それまでにできるだけお腹に入れるんだよ」

自分に言い聞かせるようにして小池っちにそう伝えた。

そして深く息を吐いて、僕は決意を固める。

「いただきます!!」

スプーンを持って、大口でガツガツと掻き込んでいく。

もう、美味しいとか美味しくないとかそんなことは感じなかった。

ご飯が残ると後々しんどそうな気がするから、ごはんの分量を多くして口に運ぶ。

「うぷっ、胃が受け付けない」

これまでの精神的なストレスや身体的な疲労も重なり、スプーンの進まないクラスメイトが多かった。

でも、今は周りを気にしている余裕はない。

僕は意識的に周りを見ないようにして、次々とカレーを飲み込んでいく。

「うっぷ。。。
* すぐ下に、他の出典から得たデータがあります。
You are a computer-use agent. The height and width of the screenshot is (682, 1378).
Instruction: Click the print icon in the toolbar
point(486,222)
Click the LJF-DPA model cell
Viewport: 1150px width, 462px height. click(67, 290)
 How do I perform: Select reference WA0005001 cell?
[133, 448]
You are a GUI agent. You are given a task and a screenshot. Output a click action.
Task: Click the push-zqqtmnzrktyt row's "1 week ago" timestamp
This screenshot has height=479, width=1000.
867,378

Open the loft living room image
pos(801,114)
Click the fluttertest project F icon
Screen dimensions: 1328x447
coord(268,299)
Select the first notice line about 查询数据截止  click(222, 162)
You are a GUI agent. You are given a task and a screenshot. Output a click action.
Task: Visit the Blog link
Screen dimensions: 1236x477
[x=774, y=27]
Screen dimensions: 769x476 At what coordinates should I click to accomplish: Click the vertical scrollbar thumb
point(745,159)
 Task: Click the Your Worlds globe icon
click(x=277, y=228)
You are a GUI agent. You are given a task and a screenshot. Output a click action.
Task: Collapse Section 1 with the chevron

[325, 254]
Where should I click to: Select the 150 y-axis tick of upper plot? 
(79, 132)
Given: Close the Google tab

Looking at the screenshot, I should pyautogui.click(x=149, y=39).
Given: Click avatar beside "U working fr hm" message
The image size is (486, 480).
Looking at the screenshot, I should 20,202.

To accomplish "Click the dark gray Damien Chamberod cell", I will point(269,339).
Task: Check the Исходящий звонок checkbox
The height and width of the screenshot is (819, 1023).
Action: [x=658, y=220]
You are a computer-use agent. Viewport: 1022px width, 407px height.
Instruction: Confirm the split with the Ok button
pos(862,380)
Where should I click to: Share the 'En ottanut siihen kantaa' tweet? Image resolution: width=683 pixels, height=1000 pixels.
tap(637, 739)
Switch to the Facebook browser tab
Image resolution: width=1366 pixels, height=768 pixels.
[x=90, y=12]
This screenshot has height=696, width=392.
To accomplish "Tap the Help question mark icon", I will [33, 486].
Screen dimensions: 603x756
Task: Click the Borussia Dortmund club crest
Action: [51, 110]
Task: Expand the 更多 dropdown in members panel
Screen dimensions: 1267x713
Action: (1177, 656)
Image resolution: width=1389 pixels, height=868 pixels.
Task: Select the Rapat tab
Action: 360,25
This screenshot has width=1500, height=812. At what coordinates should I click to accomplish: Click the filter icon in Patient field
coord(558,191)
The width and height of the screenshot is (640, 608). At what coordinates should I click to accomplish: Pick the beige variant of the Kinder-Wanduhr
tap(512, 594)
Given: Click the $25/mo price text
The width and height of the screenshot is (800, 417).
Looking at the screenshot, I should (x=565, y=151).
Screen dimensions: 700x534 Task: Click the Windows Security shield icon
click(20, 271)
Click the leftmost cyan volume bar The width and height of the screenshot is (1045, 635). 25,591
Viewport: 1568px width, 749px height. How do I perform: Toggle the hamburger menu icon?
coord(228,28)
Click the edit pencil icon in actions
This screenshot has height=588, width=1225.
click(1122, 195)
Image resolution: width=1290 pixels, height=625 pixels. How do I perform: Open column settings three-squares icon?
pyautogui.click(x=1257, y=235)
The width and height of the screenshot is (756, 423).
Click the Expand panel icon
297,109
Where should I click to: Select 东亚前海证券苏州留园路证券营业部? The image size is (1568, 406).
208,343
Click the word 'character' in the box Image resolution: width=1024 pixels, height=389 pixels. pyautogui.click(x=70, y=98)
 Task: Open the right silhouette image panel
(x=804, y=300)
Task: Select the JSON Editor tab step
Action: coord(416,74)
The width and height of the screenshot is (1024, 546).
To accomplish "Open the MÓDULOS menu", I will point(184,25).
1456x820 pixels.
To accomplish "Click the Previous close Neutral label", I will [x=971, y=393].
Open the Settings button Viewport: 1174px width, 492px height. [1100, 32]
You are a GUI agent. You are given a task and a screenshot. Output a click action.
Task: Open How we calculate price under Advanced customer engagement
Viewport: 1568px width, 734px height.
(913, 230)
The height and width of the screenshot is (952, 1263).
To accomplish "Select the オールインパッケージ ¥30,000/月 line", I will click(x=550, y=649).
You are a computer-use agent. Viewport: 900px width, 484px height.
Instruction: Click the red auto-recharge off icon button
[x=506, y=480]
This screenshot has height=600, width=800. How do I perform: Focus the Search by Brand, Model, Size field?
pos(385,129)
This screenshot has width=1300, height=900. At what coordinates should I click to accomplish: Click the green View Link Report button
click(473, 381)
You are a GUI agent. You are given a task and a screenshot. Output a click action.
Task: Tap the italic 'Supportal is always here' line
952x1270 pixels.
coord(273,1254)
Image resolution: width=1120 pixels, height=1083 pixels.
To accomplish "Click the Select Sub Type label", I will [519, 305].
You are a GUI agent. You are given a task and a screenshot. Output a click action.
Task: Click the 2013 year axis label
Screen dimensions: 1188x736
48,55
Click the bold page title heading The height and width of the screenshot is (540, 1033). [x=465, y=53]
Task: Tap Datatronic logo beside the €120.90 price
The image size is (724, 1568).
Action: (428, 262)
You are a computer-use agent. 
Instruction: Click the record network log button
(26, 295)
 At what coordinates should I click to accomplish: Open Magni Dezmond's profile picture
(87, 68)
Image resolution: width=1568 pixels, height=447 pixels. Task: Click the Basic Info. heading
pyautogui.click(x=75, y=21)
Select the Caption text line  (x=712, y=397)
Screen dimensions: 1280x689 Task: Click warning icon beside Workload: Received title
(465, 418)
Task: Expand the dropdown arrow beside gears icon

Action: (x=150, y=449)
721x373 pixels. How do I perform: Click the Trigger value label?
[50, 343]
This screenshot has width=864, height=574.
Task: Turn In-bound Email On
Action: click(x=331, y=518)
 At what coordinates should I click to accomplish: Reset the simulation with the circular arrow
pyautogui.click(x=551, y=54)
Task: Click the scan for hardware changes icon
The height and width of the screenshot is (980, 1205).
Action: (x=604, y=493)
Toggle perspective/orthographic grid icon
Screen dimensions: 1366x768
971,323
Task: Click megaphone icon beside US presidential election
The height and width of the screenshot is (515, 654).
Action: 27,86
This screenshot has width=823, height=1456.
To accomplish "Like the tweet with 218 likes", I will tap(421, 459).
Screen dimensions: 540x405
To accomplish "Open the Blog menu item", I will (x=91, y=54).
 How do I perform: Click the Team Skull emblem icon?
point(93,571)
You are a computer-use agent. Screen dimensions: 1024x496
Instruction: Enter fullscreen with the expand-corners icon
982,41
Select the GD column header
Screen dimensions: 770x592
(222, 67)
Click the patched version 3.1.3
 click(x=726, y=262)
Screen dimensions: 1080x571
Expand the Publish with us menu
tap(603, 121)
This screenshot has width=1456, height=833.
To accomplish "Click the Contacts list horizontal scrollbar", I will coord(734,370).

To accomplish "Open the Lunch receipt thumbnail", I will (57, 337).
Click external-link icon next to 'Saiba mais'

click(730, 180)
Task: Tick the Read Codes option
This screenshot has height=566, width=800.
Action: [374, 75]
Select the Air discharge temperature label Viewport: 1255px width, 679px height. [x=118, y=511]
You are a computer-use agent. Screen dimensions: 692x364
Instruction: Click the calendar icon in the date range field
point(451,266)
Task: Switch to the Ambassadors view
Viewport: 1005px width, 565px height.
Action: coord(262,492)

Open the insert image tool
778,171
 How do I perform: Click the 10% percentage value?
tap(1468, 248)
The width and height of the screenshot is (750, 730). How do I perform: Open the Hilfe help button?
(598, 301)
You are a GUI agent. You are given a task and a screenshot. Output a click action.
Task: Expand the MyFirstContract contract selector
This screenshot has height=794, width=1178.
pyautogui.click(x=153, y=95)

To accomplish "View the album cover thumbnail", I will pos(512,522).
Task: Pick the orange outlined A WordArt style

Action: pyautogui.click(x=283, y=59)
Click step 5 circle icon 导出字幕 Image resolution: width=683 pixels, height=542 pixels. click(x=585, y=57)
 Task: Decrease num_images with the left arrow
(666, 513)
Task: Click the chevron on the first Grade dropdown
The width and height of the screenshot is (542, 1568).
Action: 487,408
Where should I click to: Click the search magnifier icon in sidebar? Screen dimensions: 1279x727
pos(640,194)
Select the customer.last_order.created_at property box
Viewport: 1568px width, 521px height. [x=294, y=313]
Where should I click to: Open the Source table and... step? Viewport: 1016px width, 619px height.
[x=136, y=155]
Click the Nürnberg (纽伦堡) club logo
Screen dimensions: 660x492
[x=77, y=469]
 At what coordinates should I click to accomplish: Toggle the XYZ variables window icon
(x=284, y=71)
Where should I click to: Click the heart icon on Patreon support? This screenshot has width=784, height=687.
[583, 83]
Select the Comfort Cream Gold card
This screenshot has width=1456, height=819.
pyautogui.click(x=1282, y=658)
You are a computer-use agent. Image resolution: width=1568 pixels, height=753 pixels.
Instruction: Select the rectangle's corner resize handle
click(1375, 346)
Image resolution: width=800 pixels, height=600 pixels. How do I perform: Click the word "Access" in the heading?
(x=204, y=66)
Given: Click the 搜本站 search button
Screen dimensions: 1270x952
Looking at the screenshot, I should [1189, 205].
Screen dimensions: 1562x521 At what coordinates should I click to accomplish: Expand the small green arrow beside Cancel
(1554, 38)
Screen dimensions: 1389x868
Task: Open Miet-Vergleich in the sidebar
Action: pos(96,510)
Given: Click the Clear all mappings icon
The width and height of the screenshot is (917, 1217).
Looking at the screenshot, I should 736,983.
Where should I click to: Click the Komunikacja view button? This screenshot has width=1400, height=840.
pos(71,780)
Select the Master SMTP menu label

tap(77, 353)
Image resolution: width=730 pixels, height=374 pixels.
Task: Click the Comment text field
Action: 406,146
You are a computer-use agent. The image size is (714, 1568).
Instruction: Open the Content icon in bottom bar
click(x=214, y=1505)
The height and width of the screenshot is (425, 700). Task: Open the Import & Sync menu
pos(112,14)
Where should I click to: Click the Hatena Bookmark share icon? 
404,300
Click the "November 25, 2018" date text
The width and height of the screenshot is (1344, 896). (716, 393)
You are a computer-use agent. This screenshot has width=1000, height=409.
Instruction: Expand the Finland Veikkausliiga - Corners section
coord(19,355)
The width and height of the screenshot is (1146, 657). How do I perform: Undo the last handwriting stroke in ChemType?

」

ようやく半分ほどになった、その時だった。

「っしゃあ!食ったぞ!」

そう叫んで、乱暴にスプーンを置いたのは寺井くんだった。

寺井くんは間髪入れずに立ち上がり、眞木さんの机に近づいていく。

そして、カレーのトレーを手にした。

「紗由理ゆっくり休んでな。これはオレがどうにかするよ」

眞木さんに反応はない。

それでも不安な表情一つ見せずに寺井くんは眞木さんのカレーを自分の席に運んでいった。

その姿は素直に格好良かった。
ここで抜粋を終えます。